:: Aim of the exercise ::
In full and exactly, please return the records, but keep out the pictures.

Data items
╔══

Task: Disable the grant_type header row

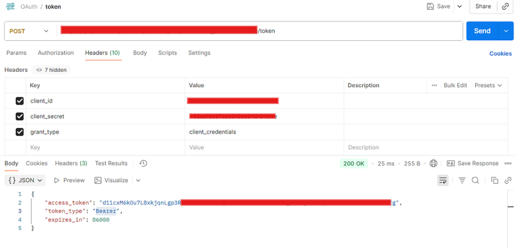Action: point(20,132)
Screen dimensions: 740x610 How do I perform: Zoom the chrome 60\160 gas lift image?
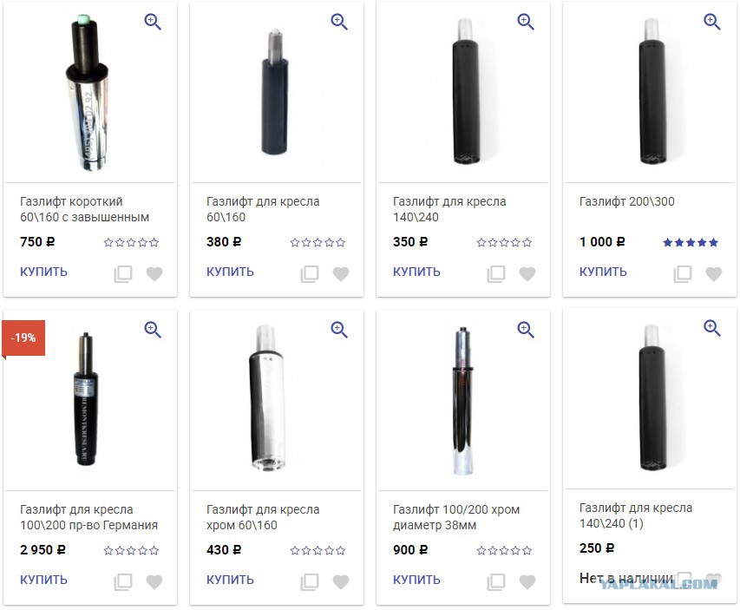tap(339, 330)
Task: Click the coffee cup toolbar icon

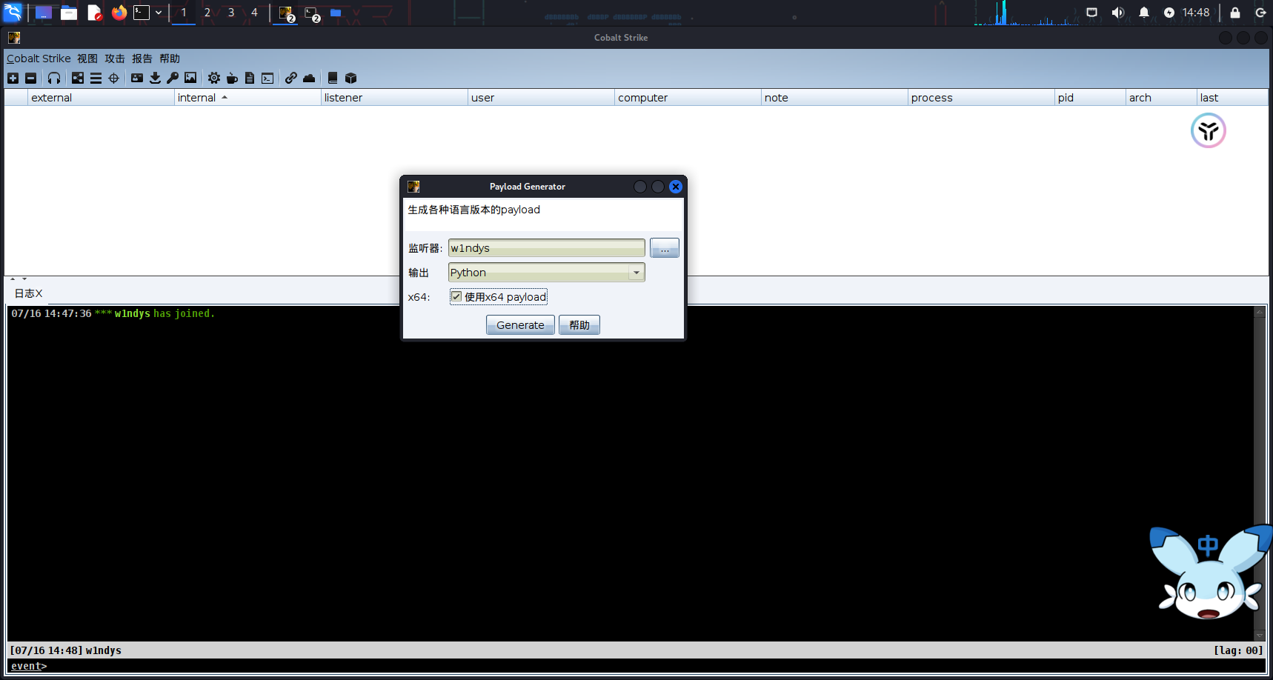Action: 232,78
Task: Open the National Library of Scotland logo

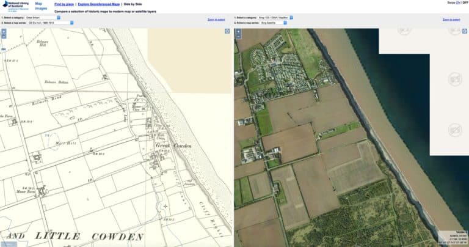Action: [15, 6]
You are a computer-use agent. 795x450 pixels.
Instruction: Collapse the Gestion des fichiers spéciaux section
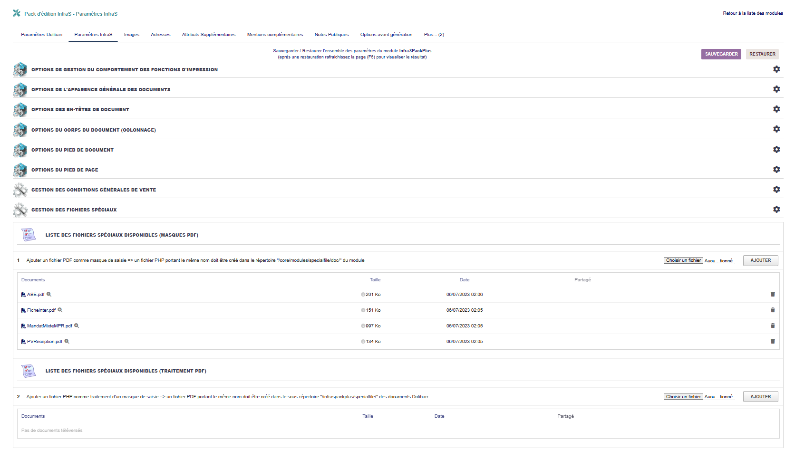(776, 210)
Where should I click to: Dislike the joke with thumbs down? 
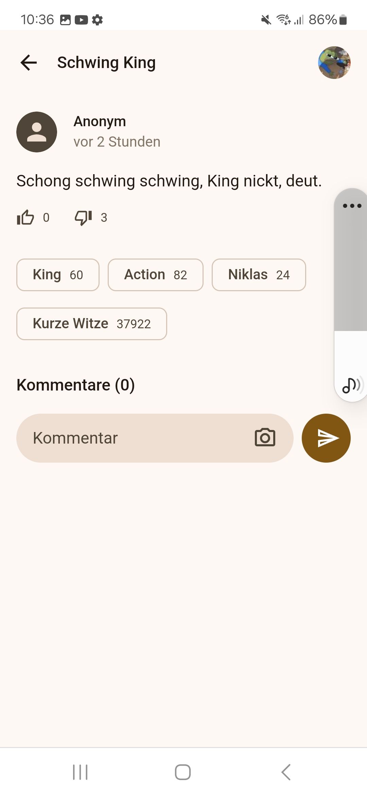point(83,217)
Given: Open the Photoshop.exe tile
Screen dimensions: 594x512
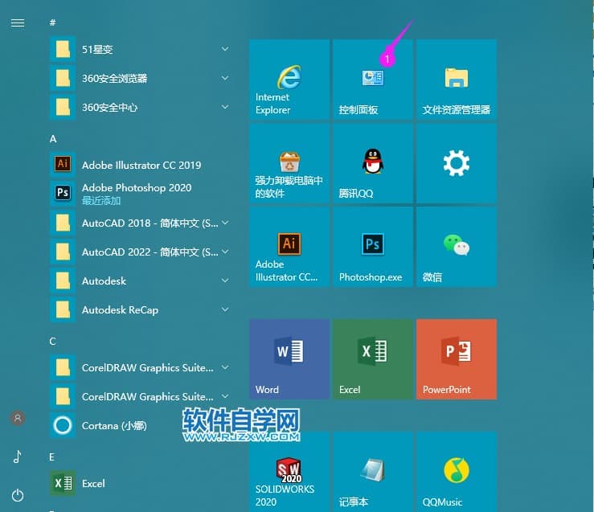Looking at the screenshot, I should (x=372, y=248).
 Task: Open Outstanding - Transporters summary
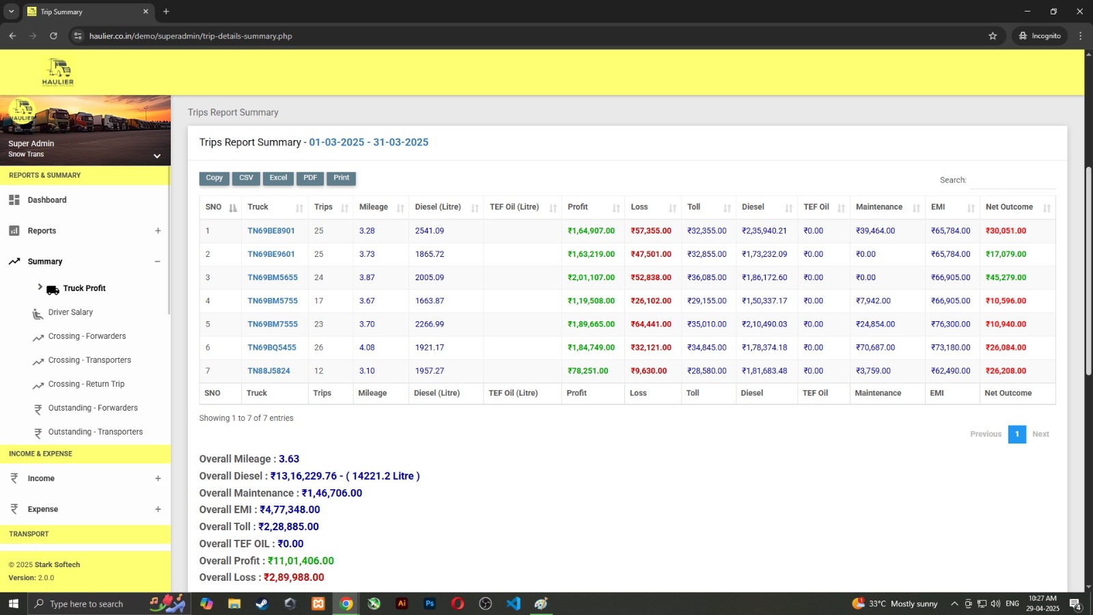(x=95, y=432)
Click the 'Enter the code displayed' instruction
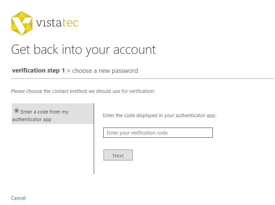The height and width of the screenshot is (205, 275). coord(159,115)
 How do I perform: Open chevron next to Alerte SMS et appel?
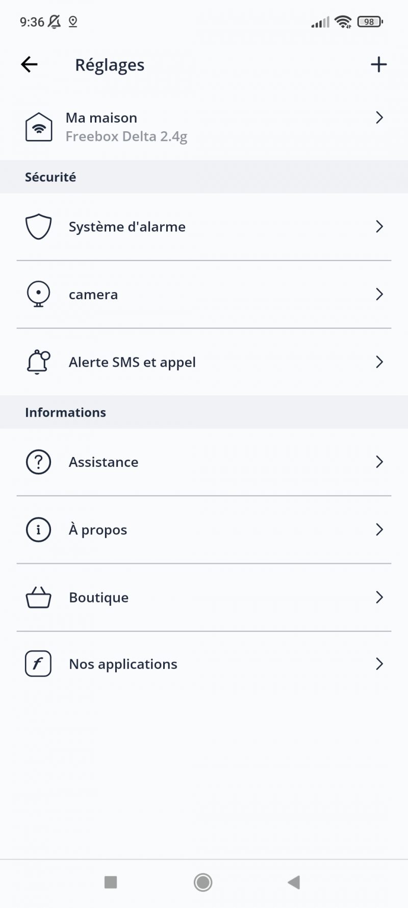click(379, 362)
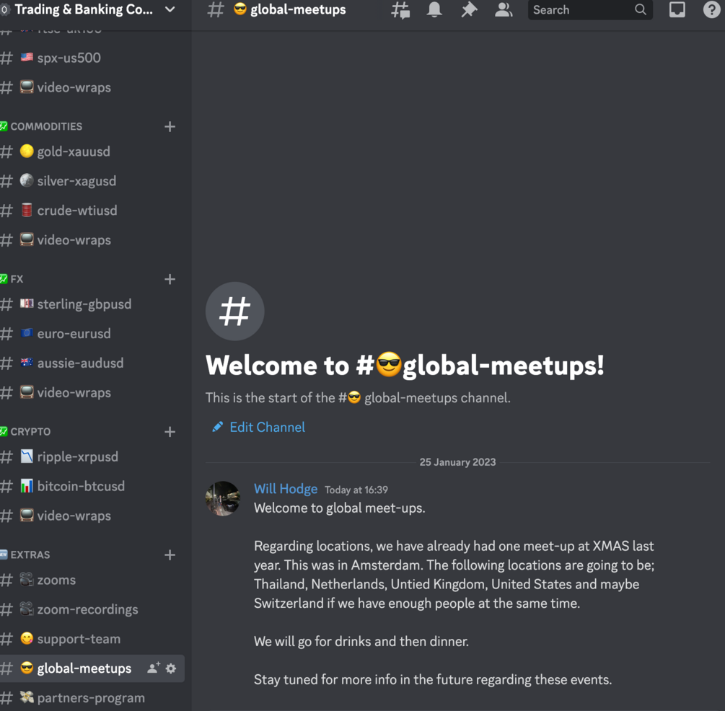
Task: Open the Threads icon in header
Action: [400, 10]
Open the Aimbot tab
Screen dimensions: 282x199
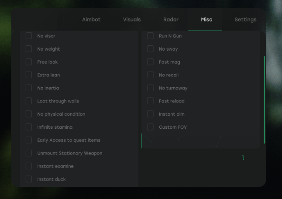click(x=91, y=20)
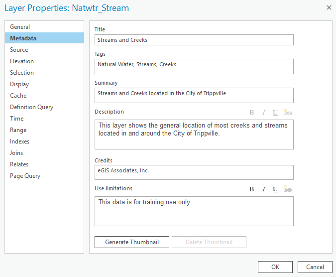Click the Cancel button
Screen dimensions: 336x277
pos(315,267)
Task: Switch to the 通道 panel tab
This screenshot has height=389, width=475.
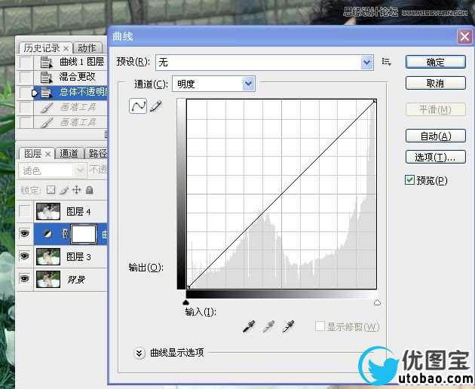Action: (x=69, y=153)
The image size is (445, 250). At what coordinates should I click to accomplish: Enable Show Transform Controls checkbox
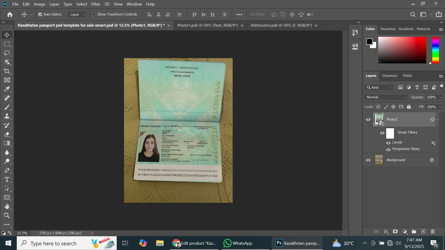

╚══

:: Result for this task ::
Task: Disable the grant_type header row

Action: point(20,132)
Screen dimensions: 740x610 How do I perform: Zoom the chrome 60\160 gas lift image?
tap(339, 330)
Task: Click the coffee cup toolbar icon

Action: 232,78
Task: Open the National Library of Scotland logo

Action: [15, 6]
You are a computer-use agent. 795x450 pixels.
Instruction: Collapse the Gestion des fichiers spéciaux section
(776, 210)
Where should I click to: Dislike the joke with thumbs down? 
point(83,217)
Given: Open the Photoshop.exe tile
Screen dimensions: 594x512
Looking at the screenshot, I should (x=372, y=248).
 Task: Open Outstanding - Transporters summary
(x=95, y=432)
Click the 'Enter the code displayed' instruction
The height and width of the screenshot is (205, 275). coord(159,115)
 How do I perform: Open chevron next to Alerte SMS et appel?
click(379, 362)
Task: Open the Threads icon in header
Action: [400, 10]
Open the Aimbot tab
Screen dimensions: 282x199
click(x=91, y=20)
Click the Cancel button
Screen dimensions: 336x277
pos(315,267)
Task: Switch to the 通道 panel tab
This screenshot has height=389, width=475.
Action: (x=69, y=153)
The image size is (445, 250). At what coordinates should I click to accomplish: Enable Show Transform Controls checkbox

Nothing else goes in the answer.